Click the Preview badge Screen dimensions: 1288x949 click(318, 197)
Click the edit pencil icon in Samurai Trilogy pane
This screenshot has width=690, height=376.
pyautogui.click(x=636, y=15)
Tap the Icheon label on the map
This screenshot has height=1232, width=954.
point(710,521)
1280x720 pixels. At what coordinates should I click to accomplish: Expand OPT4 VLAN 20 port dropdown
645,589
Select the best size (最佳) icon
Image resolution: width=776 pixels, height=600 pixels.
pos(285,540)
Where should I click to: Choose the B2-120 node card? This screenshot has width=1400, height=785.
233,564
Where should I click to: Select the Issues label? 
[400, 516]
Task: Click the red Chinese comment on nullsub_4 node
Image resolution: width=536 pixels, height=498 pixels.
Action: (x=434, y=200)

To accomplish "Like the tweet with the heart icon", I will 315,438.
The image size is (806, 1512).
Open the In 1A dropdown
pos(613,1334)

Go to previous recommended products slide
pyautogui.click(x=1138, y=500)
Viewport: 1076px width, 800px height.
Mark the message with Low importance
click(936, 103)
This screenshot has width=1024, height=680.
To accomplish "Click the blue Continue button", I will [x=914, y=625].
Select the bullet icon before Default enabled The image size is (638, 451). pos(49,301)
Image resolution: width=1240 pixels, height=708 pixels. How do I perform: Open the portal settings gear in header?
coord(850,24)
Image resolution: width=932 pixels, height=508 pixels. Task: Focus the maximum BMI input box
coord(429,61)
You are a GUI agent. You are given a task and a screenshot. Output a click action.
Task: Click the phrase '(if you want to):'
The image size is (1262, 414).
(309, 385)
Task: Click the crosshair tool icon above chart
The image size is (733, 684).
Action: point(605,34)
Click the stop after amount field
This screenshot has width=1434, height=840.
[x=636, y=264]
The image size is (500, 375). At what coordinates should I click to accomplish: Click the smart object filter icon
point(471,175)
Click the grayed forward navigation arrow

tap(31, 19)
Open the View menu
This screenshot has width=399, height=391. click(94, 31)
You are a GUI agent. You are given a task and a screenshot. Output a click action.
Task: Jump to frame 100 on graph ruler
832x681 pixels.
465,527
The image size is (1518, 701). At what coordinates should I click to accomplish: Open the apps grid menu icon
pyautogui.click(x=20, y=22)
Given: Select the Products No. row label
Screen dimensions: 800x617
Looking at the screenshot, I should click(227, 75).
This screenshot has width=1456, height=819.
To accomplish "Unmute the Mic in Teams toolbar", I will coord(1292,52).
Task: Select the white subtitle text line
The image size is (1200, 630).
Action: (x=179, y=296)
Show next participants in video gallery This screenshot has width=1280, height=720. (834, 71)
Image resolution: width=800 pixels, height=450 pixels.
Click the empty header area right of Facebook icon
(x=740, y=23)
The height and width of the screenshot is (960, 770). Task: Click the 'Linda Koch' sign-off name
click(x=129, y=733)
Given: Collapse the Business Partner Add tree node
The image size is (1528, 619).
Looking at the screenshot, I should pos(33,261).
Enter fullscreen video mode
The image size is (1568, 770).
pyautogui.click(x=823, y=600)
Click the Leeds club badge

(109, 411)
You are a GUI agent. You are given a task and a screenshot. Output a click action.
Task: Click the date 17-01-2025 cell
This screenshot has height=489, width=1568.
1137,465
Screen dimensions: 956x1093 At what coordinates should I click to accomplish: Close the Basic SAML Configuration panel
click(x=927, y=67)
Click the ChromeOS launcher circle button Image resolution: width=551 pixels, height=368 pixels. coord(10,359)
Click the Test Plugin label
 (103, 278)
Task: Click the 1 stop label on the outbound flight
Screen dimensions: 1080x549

Requirement
The reply should hold only the lines of the listing above starting at the line containing "The image size is (1528, 619)." and ending at the line containing "Click the ChromeOS", exactly as written.

Answer
The image size is (1528, 619).
Looking at the screenshot, I should pos(33,261).
Enter fullscreen video mode
The image size is (1568, 770).
pyautogui.click(x=823, y=600)
Click the Leeds club badge

(109, 411)
You are a GUI agent. You are given a task and a screenshot. Output a click action.
Task: Click the date 17-01-2025 cell
This screenshot has height=489, width=1568.
1137,465
Screen dimensions: 956x1093 At what coordinates should I click to accomplish: Close the Basic SAML Configuration panel
click(x=927, y=67)
Click the ChromeOS launcher circle button Image resolution: width=551 pixels, height=368 pixels. coord(10,359)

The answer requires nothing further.